Il est, au sud de Chicago, un quartier très intéressant à visiter pour les observateurs, c'est la pays des juifs, où s'agite une population de Russes, de Hongrois, de Roumains, dans une portion de la ville à peine ébauchée et remplie de détritus, de terrains défoncés, de baraques en bois qui évoquent notre ancienne cité des Chiffonniers : - c'est la lèpre de la masure et la misère du ghetto ; cela rappelle l'aspect crasseux, lamentable, de certaines villes du Danube entrevues pendant l'arrêt du steamer sur la côte serbe. Ici tout est sémite : enseignes, visages, journaux et affiches de théâtre imprimées en caractères hébraïques. Dans les restaurants, on mange koshir, et c'est bien l'envers de Chicago que ce coin affreux, c'est bien la coulisse de cet énorme théâtre, la coulisse où s'habillent les gueux qui vont peu à peu et tour à tour entrer en scène sous des costumes de brasseurs d'affaires, d'entrepreneurs marchant à la conquête hâtive du dollar.

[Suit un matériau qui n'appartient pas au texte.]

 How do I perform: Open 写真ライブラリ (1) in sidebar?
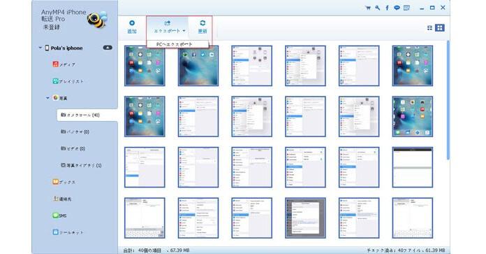click(81, 165)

Chicago forme un monde inexprimable en quelques pages de récit écrit. Tout y est intéressant pour le flâneur ami du pittoresque, de l'original et du surhumain : - le peuple, la réclame, le journalisme, les petits métiers, la vie des hôtels, les restaurants, les barbiers, la population nègre dans ses diverses professions, la prostitution, la bourgeoisie, la société galante, tout demanderait un examen impossible à entreprendre dans cette course sommaire de narrateur dévorant la narration en bicyclistyle.

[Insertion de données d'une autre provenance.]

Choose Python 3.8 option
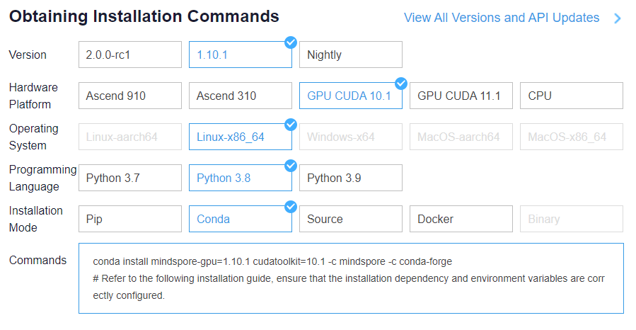The height and width of the screenshot is (330, 636). coord(240,178)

Du sud de la ville, si, par une brusque envolée, nous passons au nord, le changement est total. La vie de Chicago, côté du nord, avec les jolies résidences du verdoyant Lincoln Park, offrira toujours aux étrangers plus d'attraits que ces nouvelles créations du sud où l'on est en exil des plaisirs, de la lumière, de la propreté même que l'on rencontre à la hauteur de Congrès Corner, d'Adams, de Monroe ou de Washington streets.

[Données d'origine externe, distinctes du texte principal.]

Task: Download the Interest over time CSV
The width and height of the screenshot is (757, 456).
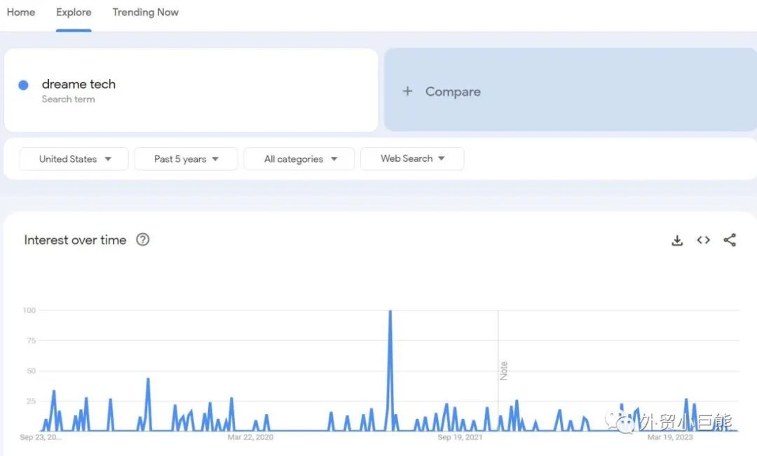Action: [x=677, y=240]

Du côté de Lincoln Park, un nouveau Chicago apparaît, campé sur les bords du Michigan, tel Richmond sur la Tamise. Ici, c'est l'élégance, la quiétude opulente, le luxe discret, le bonheur domestique à demi enfoui sous la verdure, qui se font enfin jour. - Le bruit, la poussière, l'affreuse activité des grandes voies centrales ont cessé ; il règne une bienfaisante reprise de possession de la nature. C'est l'aristocratie de la ville qui semble avoir adopté ce quartier adorable, envahi par les gazons, les arbres et les jolies maisonnettes d'une architecture souriante. Le style mammouth des édifices a respecté cette place, et l'on n'y voit que des gentlemen aussi corrects que ceux de Rotten Row à Hyde Park, des Yankees select, soit conduisant un vigoureux trotteur attelé à un buggy délicat, soit ambulant paisiblement sur les bords du lac, très séduisant à voir en cet endroit, car rien ne vient souiller ses rives.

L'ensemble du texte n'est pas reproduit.